Collected data entries
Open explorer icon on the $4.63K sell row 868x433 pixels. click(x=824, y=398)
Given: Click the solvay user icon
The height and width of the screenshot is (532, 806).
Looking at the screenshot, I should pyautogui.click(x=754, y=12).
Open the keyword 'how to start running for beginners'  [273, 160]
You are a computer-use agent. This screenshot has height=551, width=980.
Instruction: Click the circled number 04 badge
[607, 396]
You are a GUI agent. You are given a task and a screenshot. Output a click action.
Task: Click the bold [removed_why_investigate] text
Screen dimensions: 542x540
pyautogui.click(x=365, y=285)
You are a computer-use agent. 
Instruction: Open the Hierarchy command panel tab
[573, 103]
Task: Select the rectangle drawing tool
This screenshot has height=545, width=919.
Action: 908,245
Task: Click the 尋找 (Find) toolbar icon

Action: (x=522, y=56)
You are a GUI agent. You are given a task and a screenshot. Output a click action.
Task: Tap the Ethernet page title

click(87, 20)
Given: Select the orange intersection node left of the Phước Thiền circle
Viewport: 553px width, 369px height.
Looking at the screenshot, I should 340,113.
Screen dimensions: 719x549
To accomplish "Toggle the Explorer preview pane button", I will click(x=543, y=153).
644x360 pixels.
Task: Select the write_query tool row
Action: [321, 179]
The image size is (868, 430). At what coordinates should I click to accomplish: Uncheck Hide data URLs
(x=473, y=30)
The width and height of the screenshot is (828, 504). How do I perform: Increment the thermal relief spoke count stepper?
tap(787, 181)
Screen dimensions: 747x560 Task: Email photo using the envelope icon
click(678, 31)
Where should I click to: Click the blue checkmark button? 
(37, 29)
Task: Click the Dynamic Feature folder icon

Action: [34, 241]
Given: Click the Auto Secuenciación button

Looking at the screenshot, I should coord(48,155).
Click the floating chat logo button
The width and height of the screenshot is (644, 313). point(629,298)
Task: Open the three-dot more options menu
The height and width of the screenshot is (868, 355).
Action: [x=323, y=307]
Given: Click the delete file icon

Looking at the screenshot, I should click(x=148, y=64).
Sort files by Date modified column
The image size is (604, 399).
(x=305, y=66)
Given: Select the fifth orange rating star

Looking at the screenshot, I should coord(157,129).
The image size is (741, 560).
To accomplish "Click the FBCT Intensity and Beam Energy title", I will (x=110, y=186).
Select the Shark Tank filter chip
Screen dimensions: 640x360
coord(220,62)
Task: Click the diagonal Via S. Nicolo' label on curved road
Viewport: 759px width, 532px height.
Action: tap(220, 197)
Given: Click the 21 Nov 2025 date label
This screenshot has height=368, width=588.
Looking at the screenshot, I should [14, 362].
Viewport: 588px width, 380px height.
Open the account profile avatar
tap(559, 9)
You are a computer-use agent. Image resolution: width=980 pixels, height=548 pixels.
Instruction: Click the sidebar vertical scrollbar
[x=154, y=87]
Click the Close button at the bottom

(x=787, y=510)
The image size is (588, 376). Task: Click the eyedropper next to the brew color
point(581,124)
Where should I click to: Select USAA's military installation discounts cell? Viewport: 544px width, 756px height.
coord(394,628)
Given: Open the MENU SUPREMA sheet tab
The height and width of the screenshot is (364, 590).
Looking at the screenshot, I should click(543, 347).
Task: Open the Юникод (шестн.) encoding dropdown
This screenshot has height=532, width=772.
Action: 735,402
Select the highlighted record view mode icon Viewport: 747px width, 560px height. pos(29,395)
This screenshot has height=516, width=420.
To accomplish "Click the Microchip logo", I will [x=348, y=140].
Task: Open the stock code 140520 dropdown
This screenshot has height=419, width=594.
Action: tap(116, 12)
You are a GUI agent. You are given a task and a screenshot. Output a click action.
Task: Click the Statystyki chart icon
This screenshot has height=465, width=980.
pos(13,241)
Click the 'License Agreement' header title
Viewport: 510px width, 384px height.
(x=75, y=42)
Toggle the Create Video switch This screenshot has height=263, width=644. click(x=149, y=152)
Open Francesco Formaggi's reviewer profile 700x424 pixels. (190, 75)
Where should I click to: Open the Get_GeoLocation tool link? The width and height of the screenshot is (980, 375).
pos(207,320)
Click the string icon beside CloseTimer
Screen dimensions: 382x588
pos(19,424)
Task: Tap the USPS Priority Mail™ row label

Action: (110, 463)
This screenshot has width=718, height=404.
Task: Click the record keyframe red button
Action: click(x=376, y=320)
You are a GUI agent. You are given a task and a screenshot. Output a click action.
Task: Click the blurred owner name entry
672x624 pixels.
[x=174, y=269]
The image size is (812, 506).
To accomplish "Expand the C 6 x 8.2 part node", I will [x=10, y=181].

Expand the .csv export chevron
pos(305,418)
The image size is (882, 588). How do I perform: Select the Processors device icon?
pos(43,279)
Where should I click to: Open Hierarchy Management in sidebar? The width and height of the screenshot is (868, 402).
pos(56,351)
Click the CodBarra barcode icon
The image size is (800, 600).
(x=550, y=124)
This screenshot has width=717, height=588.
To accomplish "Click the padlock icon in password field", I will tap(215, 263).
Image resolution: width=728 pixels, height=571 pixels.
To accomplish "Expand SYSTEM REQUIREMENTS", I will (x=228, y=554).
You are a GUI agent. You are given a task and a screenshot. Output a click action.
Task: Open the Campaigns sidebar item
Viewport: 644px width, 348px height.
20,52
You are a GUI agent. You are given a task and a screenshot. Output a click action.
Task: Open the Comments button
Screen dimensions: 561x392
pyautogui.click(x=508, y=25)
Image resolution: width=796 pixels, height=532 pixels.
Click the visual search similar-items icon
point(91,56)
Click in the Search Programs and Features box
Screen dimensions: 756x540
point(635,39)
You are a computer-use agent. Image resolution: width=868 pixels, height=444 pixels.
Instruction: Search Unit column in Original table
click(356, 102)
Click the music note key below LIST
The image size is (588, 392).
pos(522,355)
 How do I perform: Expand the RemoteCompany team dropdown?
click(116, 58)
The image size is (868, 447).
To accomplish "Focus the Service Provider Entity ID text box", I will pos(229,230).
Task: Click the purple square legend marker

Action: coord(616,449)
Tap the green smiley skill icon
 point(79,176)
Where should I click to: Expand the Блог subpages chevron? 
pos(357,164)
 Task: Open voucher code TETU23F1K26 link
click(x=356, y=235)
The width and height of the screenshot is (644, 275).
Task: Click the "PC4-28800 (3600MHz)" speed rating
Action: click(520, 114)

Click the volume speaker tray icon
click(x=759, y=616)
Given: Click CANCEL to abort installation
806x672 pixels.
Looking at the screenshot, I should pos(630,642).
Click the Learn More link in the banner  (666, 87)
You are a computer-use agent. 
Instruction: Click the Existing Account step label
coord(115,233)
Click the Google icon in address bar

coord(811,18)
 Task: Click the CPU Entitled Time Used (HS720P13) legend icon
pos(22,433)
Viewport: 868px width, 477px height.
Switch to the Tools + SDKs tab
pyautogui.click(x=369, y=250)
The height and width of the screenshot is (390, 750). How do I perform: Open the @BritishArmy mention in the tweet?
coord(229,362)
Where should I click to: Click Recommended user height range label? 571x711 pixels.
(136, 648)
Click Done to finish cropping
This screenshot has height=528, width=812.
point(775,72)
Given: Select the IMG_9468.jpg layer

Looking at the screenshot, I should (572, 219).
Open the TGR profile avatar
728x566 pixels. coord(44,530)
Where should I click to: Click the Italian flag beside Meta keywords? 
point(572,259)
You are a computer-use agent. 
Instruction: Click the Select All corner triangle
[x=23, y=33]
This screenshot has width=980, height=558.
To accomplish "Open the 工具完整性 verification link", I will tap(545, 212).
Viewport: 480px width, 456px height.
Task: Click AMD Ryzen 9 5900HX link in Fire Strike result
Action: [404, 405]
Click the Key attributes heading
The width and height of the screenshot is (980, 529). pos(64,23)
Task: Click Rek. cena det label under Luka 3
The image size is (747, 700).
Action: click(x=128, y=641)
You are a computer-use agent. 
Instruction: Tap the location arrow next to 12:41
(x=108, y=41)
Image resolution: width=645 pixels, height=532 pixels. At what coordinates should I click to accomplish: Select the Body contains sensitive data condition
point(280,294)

**WHAT THE EXERCISE ASKS:** Would you please repeat exactly the lines above, starting at the line with "The height and width of the screenshot is (868, 355)." and stopping at the line with "The image size is (741, 560).", both included?

**SOLUTION:**
The height and width of the screenshot is (868, 355).
Action: [x=323, y=307]
Given: Click the delete file icon

Looking at the screenshot, I should click(x=148, y=64).
Sort files by Date modified column
The image size is (604, 399).
(x=305, y=66)
Given: Select the fifth orange rating star

Looking at the screenshot, I should coord(157,129).
The image size is (741, 560).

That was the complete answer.